Business groups say it is an affront to democratic principles. Unions say companies have used secret ballots to intimidate pro-union workers and that the bill could help reverse the downward trend in union membership.
Lilly Ledbetter was a supervisor at a Goodyear Tire & Rubber Co. plant in Gadsden, Ala. She sued the company over pay discrimination when she learned, shortly before retiring after a 19-year career there, that she earned less than any male supervisor. A jury ruled in her favor, but the Supreme Court, in a 5-4 vote, threw out her complaint, saying she had failed to sue within the 180-day deadline after a discriminatory pay decision was made.

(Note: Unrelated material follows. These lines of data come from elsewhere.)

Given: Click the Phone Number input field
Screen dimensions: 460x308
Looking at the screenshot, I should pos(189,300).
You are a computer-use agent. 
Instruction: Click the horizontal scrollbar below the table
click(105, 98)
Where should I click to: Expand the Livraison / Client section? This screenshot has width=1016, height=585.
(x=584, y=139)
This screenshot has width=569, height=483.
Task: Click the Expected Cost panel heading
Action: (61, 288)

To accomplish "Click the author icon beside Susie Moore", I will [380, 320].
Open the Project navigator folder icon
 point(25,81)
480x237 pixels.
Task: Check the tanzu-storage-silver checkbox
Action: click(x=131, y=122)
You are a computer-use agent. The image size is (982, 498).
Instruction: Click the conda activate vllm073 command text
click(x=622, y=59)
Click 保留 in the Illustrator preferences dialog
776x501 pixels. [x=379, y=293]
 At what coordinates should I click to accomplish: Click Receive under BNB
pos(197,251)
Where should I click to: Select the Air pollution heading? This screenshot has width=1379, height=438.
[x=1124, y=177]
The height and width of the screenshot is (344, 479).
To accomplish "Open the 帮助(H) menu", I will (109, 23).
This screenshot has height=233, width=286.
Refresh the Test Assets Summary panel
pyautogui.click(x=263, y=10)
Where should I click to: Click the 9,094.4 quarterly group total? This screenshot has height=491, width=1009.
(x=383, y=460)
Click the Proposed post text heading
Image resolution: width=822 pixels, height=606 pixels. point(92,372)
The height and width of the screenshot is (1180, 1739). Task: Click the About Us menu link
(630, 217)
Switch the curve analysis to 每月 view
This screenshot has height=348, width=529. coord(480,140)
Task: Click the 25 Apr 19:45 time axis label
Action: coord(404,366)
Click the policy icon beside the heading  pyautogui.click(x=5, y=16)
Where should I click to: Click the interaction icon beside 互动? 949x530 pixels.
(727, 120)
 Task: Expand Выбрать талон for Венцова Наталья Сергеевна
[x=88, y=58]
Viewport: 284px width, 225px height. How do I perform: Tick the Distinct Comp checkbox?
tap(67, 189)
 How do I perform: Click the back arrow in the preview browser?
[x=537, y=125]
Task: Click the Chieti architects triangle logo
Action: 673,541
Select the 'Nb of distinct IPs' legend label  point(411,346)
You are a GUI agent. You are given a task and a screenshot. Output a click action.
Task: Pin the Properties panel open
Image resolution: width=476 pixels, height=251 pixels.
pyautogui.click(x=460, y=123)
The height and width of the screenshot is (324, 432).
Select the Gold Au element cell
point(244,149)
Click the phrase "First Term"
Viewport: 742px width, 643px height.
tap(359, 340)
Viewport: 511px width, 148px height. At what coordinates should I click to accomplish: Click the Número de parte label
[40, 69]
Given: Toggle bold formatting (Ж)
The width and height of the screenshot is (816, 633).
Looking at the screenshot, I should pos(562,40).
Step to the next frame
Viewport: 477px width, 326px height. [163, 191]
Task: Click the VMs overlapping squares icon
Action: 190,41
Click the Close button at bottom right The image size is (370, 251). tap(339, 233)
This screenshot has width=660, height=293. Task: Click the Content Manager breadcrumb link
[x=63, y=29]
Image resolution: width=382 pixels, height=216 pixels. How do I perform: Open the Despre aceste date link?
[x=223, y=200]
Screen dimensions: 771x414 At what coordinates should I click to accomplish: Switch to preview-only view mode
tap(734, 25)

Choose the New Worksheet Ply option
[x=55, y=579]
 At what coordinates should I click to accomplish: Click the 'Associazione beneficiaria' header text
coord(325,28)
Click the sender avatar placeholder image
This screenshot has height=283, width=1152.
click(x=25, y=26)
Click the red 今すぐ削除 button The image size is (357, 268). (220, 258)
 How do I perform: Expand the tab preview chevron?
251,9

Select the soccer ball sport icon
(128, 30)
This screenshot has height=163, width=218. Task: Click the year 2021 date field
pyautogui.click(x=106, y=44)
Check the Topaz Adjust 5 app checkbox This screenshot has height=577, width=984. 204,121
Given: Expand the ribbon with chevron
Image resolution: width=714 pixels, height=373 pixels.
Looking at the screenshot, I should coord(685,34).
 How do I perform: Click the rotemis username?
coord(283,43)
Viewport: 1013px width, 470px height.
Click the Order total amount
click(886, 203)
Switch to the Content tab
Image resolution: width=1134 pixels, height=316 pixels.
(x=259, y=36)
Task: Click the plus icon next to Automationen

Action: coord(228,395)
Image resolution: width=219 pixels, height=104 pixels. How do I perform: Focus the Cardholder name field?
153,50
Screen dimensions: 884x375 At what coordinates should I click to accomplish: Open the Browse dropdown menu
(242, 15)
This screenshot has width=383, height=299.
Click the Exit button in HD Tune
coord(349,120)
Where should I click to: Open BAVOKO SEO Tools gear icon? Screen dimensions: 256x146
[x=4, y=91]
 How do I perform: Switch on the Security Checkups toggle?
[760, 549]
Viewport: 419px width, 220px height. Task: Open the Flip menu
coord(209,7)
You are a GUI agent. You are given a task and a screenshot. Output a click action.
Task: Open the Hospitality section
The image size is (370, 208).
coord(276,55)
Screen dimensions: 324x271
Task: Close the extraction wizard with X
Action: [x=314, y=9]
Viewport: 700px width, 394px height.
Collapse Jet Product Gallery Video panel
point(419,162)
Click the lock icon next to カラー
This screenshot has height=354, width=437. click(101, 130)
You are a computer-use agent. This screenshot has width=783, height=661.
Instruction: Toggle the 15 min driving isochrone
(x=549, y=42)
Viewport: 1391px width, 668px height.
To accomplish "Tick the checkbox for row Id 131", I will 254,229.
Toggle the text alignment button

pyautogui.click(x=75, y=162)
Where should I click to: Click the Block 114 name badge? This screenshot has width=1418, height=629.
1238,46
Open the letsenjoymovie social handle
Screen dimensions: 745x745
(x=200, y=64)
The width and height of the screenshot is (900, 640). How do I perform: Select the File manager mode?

"This ruling just doesn't make sense in the real world," Ledbetter said in a telephone news conference Thursday. "In a lot of places you could get fired for asking your co-workers how much they are making."
The House bill would clarify that each paycheck resulting from discrimination would constitute a new violation, extending the 180-day statute of limitations.
In this period of economic turmoil, Congress must act to "ensure that women have all of the tools necessary to protect their rights and support themselves and their families," said Marcia Greenberger, co-president of the National Women's Law Center.
Critics said the bill would allow people to file discrimination suits against employers for decades-old actions. But the liberal Alliance for Justice said the Supreme Court decision already had seriously impacted worker rights: It said that since the 2007 ruling federal and other courts had cited Ledbetter in 347 cases involving pay discrimination and other issues such as fair housing and the availability of sports programs for women.
The Paycheck Fairness Act seeks to close loopholes in the 1963 Equal Pay Act by making clear that victims of gender-based discrimination can sue for compensatory and punitive damages. It also puts the burden on employers to prove that any disparities in wages are job-related and not sex-based, and bars employers from retaliating against workers who discuss or disclose salary information with their co-workers.
Randel Johnson, the U.S. Chamber of Commerce's vice president on labor issues, said the measure was a "giveaway to the trial lawyers" and would "make it difficult for an employer to defend any kind of pay disparity."
But Rep. Rosa DeLauro, D-Conn., who first introduced the legislation 12 years ago, said that, with women still earning only 78 cents for every dollar men earn in the same job, Congress has to strengthen the law. "It is our moment to fight for economic freedom," she said. "To do anything less would be to shortchange women and their families everywhere."